Each line below should be written out again exactly.

^^^^^^^^

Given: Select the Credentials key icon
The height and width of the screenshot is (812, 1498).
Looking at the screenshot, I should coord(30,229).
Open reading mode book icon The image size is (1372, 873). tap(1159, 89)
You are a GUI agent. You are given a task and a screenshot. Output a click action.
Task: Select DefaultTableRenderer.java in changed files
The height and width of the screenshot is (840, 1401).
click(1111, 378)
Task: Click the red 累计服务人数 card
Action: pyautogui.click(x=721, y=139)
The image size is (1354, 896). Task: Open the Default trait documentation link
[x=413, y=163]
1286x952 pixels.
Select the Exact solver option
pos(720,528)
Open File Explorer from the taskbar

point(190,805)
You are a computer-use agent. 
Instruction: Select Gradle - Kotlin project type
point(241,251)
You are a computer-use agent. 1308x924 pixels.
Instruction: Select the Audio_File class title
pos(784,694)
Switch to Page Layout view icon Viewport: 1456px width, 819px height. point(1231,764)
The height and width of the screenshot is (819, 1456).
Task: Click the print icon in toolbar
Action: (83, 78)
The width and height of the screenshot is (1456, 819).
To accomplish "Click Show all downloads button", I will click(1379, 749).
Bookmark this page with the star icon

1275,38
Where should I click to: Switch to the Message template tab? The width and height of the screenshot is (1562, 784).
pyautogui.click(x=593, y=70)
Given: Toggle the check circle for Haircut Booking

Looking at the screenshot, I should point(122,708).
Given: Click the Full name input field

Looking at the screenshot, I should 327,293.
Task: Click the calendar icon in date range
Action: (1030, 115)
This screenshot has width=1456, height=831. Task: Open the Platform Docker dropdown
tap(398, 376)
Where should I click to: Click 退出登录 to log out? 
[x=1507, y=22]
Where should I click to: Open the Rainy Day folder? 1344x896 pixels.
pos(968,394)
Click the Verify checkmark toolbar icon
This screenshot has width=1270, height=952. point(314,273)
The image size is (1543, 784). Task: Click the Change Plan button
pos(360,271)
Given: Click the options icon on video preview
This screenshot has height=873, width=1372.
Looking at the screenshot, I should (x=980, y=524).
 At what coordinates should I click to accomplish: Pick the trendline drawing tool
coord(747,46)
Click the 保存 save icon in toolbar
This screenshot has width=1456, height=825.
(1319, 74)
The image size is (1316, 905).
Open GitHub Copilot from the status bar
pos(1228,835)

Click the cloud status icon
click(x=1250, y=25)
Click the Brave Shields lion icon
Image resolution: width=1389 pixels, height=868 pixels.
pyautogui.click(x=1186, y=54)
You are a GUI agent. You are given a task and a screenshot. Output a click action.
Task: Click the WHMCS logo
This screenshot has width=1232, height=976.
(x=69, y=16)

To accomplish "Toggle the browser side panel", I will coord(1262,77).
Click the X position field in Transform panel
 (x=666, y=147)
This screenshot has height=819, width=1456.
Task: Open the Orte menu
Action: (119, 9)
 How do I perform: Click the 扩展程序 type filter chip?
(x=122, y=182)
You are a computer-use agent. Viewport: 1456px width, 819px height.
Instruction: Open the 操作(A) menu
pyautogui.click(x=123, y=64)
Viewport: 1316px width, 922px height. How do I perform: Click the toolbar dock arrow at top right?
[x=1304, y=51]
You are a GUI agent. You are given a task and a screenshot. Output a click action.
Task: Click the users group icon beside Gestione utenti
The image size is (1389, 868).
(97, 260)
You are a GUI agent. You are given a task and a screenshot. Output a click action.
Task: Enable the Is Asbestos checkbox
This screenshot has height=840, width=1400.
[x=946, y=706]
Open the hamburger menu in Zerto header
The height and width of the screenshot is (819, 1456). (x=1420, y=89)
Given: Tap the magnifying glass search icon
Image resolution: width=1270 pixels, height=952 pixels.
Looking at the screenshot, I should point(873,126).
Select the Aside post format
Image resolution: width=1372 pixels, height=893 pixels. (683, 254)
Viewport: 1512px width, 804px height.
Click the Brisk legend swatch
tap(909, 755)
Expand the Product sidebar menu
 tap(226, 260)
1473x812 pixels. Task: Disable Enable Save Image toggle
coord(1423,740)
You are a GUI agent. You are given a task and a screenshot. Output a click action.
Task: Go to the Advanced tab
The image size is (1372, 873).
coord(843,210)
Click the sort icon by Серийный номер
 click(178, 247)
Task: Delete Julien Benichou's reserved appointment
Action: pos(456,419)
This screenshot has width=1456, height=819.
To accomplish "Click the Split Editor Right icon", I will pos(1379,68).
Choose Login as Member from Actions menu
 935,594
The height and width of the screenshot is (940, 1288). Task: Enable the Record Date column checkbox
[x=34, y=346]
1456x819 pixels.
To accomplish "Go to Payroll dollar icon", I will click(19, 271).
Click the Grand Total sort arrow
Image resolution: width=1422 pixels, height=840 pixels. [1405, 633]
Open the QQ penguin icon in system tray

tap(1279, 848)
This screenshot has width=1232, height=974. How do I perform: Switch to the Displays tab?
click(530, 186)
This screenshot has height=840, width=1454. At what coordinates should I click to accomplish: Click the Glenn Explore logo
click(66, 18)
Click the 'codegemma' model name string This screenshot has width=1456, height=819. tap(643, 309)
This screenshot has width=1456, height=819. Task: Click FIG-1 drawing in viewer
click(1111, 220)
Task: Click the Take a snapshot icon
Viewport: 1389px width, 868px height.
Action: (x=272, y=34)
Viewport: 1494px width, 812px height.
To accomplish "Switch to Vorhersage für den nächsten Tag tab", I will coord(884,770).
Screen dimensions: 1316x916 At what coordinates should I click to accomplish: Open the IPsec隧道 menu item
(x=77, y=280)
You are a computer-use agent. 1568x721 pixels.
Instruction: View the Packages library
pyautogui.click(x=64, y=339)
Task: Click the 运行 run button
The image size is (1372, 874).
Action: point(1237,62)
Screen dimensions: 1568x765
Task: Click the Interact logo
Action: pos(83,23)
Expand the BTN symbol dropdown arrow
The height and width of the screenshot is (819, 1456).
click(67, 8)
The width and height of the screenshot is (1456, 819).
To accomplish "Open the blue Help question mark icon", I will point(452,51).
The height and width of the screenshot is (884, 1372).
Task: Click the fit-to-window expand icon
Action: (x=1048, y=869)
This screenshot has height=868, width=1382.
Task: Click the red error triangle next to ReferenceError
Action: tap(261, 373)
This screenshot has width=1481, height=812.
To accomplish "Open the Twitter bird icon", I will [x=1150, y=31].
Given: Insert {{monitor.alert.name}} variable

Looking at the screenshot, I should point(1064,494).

^^^^^^^^

● SOLVED EXERCISE:
Given: Select the Credentials key icon
The height and width of the screenshot is (812, 1498).
Looking at the screenshot, I should coord(30,229).
Open reading mode book icon The image size is (1372, 873). tap(1159, 89)
You are a GUI agent. You are given a task and a screenshot. Output a click action.
Task: Select DefaultTableRenderer.java in changed files
The height and width of the screenshot is (840, 1401).
click(1111, 378)
Task: Click the red 累计服务人数 card
Action: pyautogui.click(x=721, y=139)
The image size is (1354, 896). Task: Open the Default trait documentation link
[x=413, y=163]
1286x952 pixels.
Select the Exact solver option
pos(720,528)
Open File Explorer from the taskbar

point(190,805)
You are a computer-use agent. 
Instruction: Select Gradle - Kotlin project type
point(241,251)
You are a computer-use agent. 1308x924 pixels.
Instruction: Select the Audio_File class title
pos(784,694)
Switch to Page Layout view icon Viewport: 1456px width, 819px height. point(1231,764)
The height and width of the screenshot is (819, 1456).
Task: Click the print icon in toolbar
Action: (83, 78)
The width and height of the screenshot is (1456, 819).
To accomplish "Click Show all downloads button", I will click(1379, 749).
Bookmark this page with the star icon

1275,38
Where should I click to: Switch to the Message template tab? The width and height of the screenshot is (1562, 784).
pyautogui.click(x=593, y=70)
Given: Toggle the check circle for Haircut Booking

Looking at the screenshot, I should point(122,708).
Given: Click the Full name input field

Looking at the screenshot, I should 327,293.
Task: Click the calendar icon in date range
Action: (1030, 115)
This screenshot has width=1456, height=831. Task: Open the Platform Docker dropdown
tap(398, 376)
Where should I click to: Click 退出登录 to log out? 
[x=1507, y=22]
Where should I click to: Open the Rainy Day folder? 1344x896 pixels.
pos(968,394)
Click the Verify checkmark toolbar icon
This screenshot has width=1270, height=952. point(314,273)
The image size is (1543, 784). Task: Click the Change Plan button
pos(360,271)
Given: Click the options icon on video preview
This screenshot has height=873, width=1372.
Looking at the screenshot, I should (x=980, y=524).
 At what coordinates should I click to accomplish: Pick the trendline drawing tool
coord(747,46)
Click the 保存 save icon in toolbar
This screenshot has width=1456, height=825.
(1319, 74)
The image size is (1316, 905).
Open GitHub Copilot from the status bar
pos(1228,835)

Click the cloud status icon
click(x=1250, y=25)
Click the Brave Shields lion icon
Image resolution: width=1389 pixels, height=868 pixels.
pyautogui.click(x=1186, y=54)
You are a GUI agent. You are given a task and a screenshot. Output a click action.
Task: Click the WHMCS logo
This screenshot has width=1232, height=976.
(x=69, y=16)

To accomplish "Toggle the browser side panel", I will coord(1262,77).
Click the X position field in Transform panel
 (x=666, y=147)
This screenshot has height=819, width=1456.
Task: Open the Orte menu
Action: (119, 9)
 How do I perform: Click the 扩展程序 type filter chip?
(x=122, y=182)
You are a computer-use agent. Viewport: 1456px width, 819px height.
Instruction: Open the 操作(A) menu
pyautogui.click(x=123, y=64)
Viewport: 1316px width, 922px height. How do I perform: Click the toolbar dock arrow at top right?
[x=1304, y=51]
You are a GUI agent. You are given a task and a screenshot. Output a click action.
Task: Click the users group icon beside Gestione utenti
The image size is (1389, 868).
(97, 260)
You are a GUI agent. You are given a task and a screenshot. Output a click action.
Task: Enable the Is Asbestos checkbox
This screenshot has height=840, width=1400.
[x=946, y=706]
Open the hamburger menu in Zerto header
The height and width of the screenshot is (819, 1456). (x=1420, y=89)
Given: Tap the magnifying glass search icon
Image resolution: width=1270 pixels, height=952 pixels.
Looking at the screenshot, I should point(873,126).
Select the Aside post format
Image resolution: width=1372 pixels, height=893 pixels. (683, 254)
Viewport: 1512px width, 804px height.
Click the Brisk legend swatch
tap(909, 755)
Expand the Product sidebar menu
 tap(226, 260)
1473x812 pixels. Task: Disable Enable Save Image toggle
coord(1423,740)
You are a GUI agent. You are given a task and a screenshot. Output a click action.
Task: Go to the Advanced tab
The image size is (1372, 873).
coord(843,210)
Click the sort icon by Серийный номер
 click(178, 247)
Task: Delete Julien Benichou's reserved appointment
Action: pos(456,419)
This screenshot has width=1456, height=819.
To accomplish "Click the Split Editor Right icon", I will pos(1379,68).
Choose Login as Member from Actions menu
 935,594
The height and width of the screenshot is (940, 1288). Task: Enable the Record Date column checkbox
[x=34, y=346]
1456x819 pixels.
To accomplish "Go to Payroll dollar icon", I will click(19, 271).
Click the Grand Total sort arrow
Image resolution: width=1422 pixels, height=840 pixels. [1405, 633]
Open the QQ penguin icon in system tray

tap(1279, 848)
This screenshot has width=1232, height=974. How do I perform: Switch to the Displays tab?
click(530, 186)
This screenshot has height=840, width=1454. At what coordinates should I click to accomplish: Click the Glenn Explore logo
click(66, 18)
Click the 'codegemma' model name string This screenshot has width=1456, height=819. tap(643, 309)
This screenshot has width=1456, height=819. Task: Click FIG-1 drawing in viewer
click(1111, 220)
Task: Click the Take a snapshot icon
Viewport: 1389px width, 868px height.
Action: (x=272, y=34)
Viewport: 1494px width, 812px height.
To accomplish "Switch to Vorhersage für den nächsten Tag tab", I will coord(884,770).
Screen dimensions: 1316x916 At what coordinates should I click to accomplish: Open the IPsec隧道 menu item
(x=77, y=280)
You are a computer-use agent. 1568x721 pixels.
Instruction: View the Packages library
pyautogui.click(x=64, y=339)
Task: Click the 运行 run button
The image size is (1372, 874).
Action: point(1237,62)
Screen dimensions: 1568x765
Task: Click the Interact logo
Action: pos(83,23)
Expand the BTN symbol dropdown arrow
The height and width of the screenshot is (819, 1456).
click(67, 8)
The width and height of the screenshot is (1456, 819).
To accomplish "Open the blue Help question mark icon", I will point(452,51).
The height and width of the screenshot is (884, 1372).
Task: Click the fit-to-window expand icon
Action: (x=1048, y=869)
This screenshot has height=868, width=1382.
Task: Click the red error triangle next to ReferenceError
Action: tap(261, 373)
This screenshot has width=1481, height=812.
To accomplish "Open the Twitter bird icon", I will [x=1150, y=31].
Given: Insert {{monitor.alert.name}} variable

Looking at the screenshot, I should point(1064,494).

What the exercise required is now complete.